=== TASK STATEMENT ===
An exact copy of every entry is needed, without any of the pictures.

=== DATA TO USE ===
◇ ◇ ◇ ◇

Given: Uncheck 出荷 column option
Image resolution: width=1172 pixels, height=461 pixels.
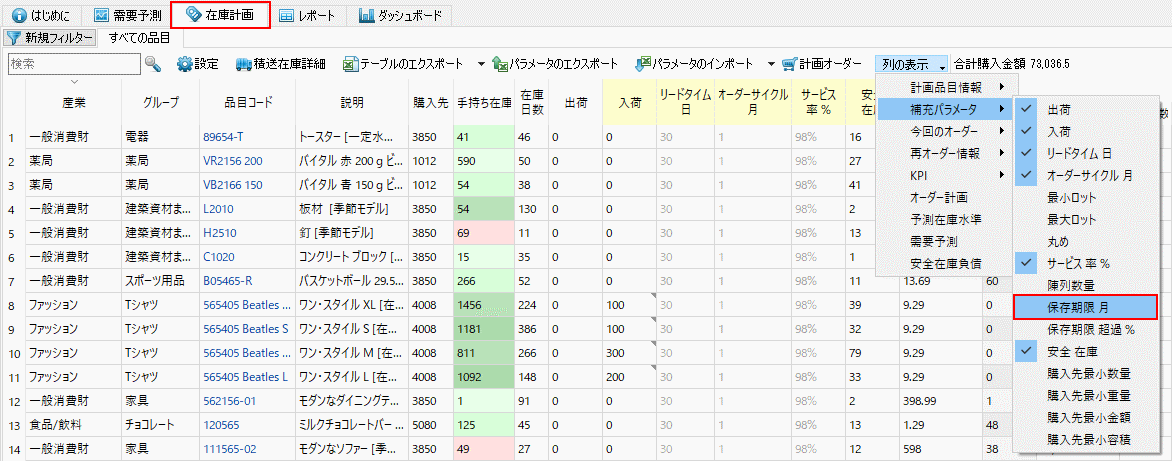Looking at the screenshot, I should [1027, 108].
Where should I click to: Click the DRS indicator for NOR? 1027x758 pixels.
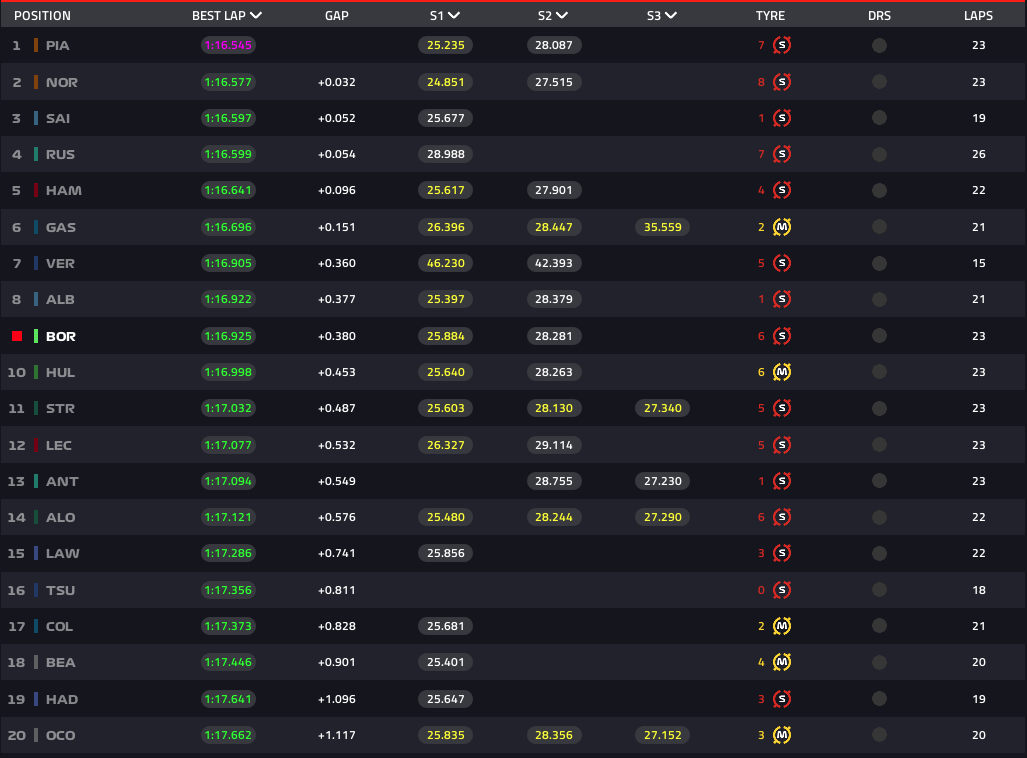pyautogui.click(x=879, y=82)
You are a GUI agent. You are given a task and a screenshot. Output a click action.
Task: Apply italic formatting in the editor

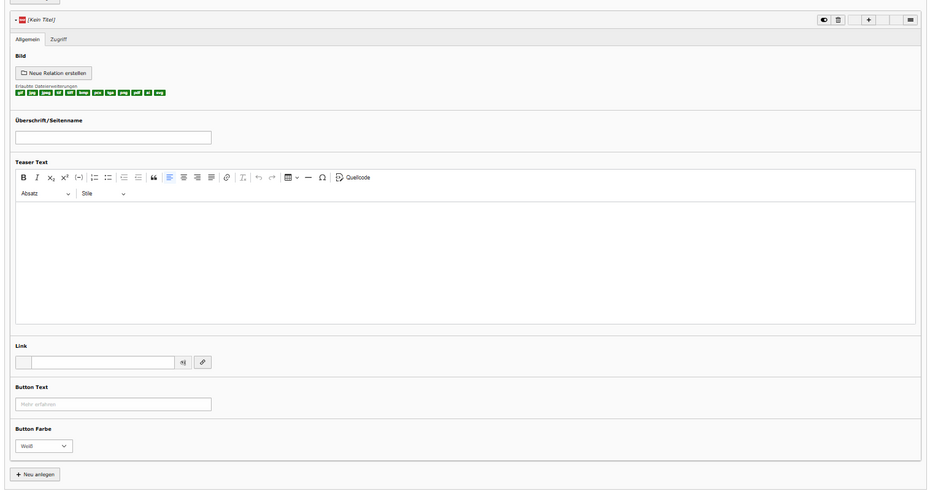(37, 178)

◇ ◇ ◇ ◇

=== RESPONSE ===
Given: Uncheck 出荷 column option
Image resolution: width=1172 pixels, height=461 pixels.
Looking at the screenshot, I should [1027, 108].
Where should I click to: Click the DRS indicator for NOR? 1027x758 pixels.
pyautogui.click(x=879, y=82)
You are a GUI agent. You are given a task and a screenshot. Output a click action.
Task: Apply italic formatting in the editor

(37, 178)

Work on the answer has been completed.